Really? How does he know this? I think we can all feel that Something’s Gotta Give, but I don’t have any confidence that my side is going to win this thing. I’ve been waiting to get to the end to find out why he thinks it will inevitably turn out better for us. But now that Lyons has just published a review of the book, I don’t have to wait. Here’s the gist of Howe’s theory, per Lyons:
Howe’s prediction rests on a model that at its core is timeless and simple. In fact, it can be summed up by a four-line Internet meme: “hard times create strong men, strong men create good times, good times create weak men, weak men create hard times.” Howe’s version manages to fill most of 500 pages with further nuance, however.
At least in the Anglo-American world that Howe has surveyed, history appears to move in predictable cycles of about 80 to 100 years that, resurrecting a Roman term for the concept, he calls a saeculum.
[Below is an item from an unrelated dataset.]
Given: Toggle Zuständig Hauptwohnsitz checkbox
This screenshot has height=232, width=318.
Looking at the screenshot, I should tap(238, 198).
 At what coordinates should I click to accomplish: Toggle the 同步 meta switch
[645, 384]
These cycles each have four distinct phases—or “Turnings”—of around 20 to 25 years that always flow in the same order: a “High,” an “Awakening,” an “Unraveling,” and a “Crisis.” Turnings are driven by the changing of generations, or those portions of the population whose collective character was shaped by coming of age amid the societal conditions specific to a previous turning. Each generation’s character, embodied by one of four generational archetypes (“Artists,” “Prophets,” “Nomads,” and “Heroes”) is largely determined by its proximity to the last Crisis. Howe goes into great detail about each generation, but for our purposes all you really need to know is that Prophets, coming of age knowing only the softness of a spring High, begin to dream of utopia during a hotheaded summer Awakening and rebel against the world that their Hero fathers built, seeking to tear it all down during a quarter-century-long autumn Unraveling. This process culminates in a winter of true Crisis (a Fourth Turning), which a new generation of Heroes must struggle to resolve, after which they establish a new order, leading to another High. And yes: the baby boomers of the 1960s counterculture are our most recent Prophets, which means the millennials will have to be our Heroes.
You’ll probably recall the justly celebrated Will Arbery play from a couple of years back, “Heroes Of The Fourth Turning,” which is about Millennials and culture war. I wrote about it at TAC, but all their articles seem to be paywalled now.
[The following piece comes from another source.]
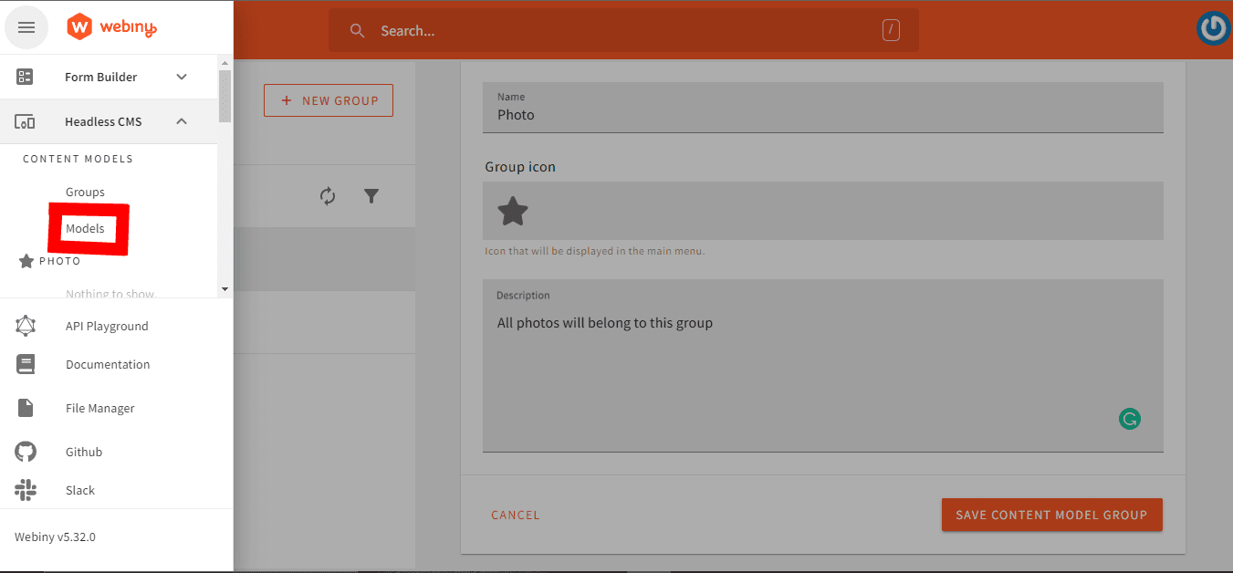Click the New Group button

tap(329, 100)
Lyons confirms my suspicions about the outcome of the Crisis, in Howe’s view. Lyons writes:
By the 2040s, once we’ve passed through this crucible, all the trends we now lament will have reversed themselves, and we’ll enter a glorious new future as a nation transformed. The malaise will lift. Political gridlock and dysfunction will disappear. The economy will jolt back to life and achieve new heights of productivity and dynamism, delivering “dramatically higher living standards” and much lower levels of income inequality. Culture will flourish once more. A new moral consensus will be reached and enforced, commanding broad conformity. Millennials will have become the most communitarian generation in living memory, reenergizing civic society and committing themselves to family life. Religious participation will revive, though perhaps in unpredictable ways. Gender norms will swing back in favor of a new traditionalism. A sudden baby boom will end concerns about demographic decline. Crime will plunge to new lows, while social trust will reach new highs. As in the mythic 1950s of yore, by the 2050s, no one will lock their doors, and everyone will trust the government. This pattern has followed every one of our past centenary crises, and it will happen again, Howe insists.
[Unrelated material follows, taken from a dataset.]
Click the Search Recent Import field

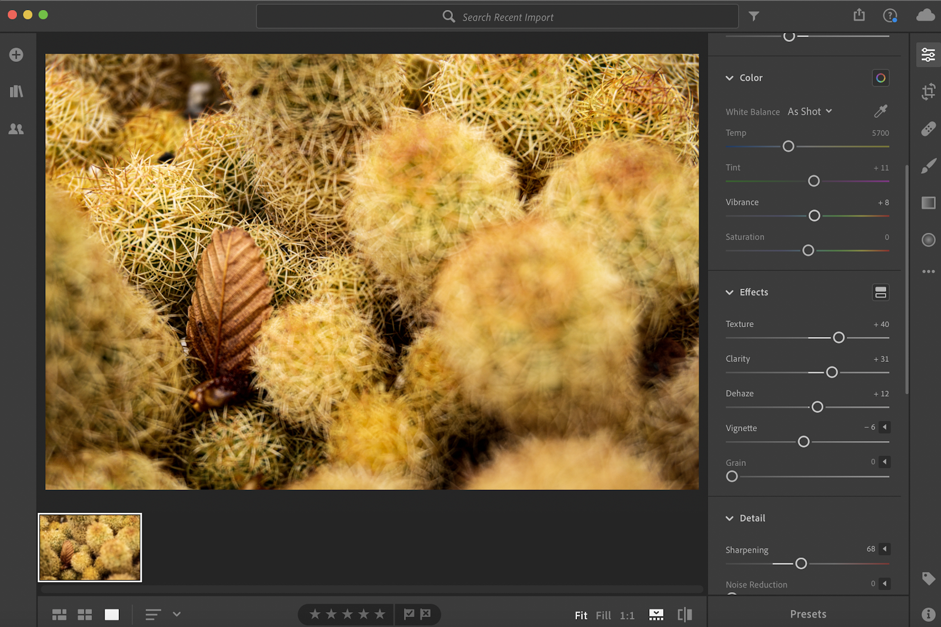(x=498, y=17)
Lyons is not sure. He cites Howe’s predictions for what the wonderful post-crisis world will be like after one side wins the culture war, and it seems a lot like the triumph of progressive managerial technocracy. Lyons again:
It never seems to occur to Howe that the American regime (and the whole Western world) could be structurally failing precisely because it has been captured by run-away progressive managerial technocracy—and that eliminating all remaining opposition to this regime will only accelerate its self-induced insanity and dysfunction.
I’m a cheerful pessimist, as I think you know, but I see no reason to think that my side is going to win. I hope I’m wrong, but I just don’t see it. Why not? Two basic reasons: 1) the Left controls the technological framework, and 2) the young are mostly on the Left, which these days means in favor of progressive managerial technocracy (PMT), and against classical liberal values like freedom of speech, religion, and assembly.
So, in a crisis, the state and its corporate allies will have the power to debank and unperson dissidents and rebels. All the weaponry in the world in private hands is not going to do you much good if you cannot get into your bank accounts, or carry out economic transactions. If Central Bank Digital Currencies come online before Howe’s Crisis strikes, it’s over. Plus: the US military. Your little Red Dawn citizen militia, if you can even launch it, is going to be vaporized in a trice.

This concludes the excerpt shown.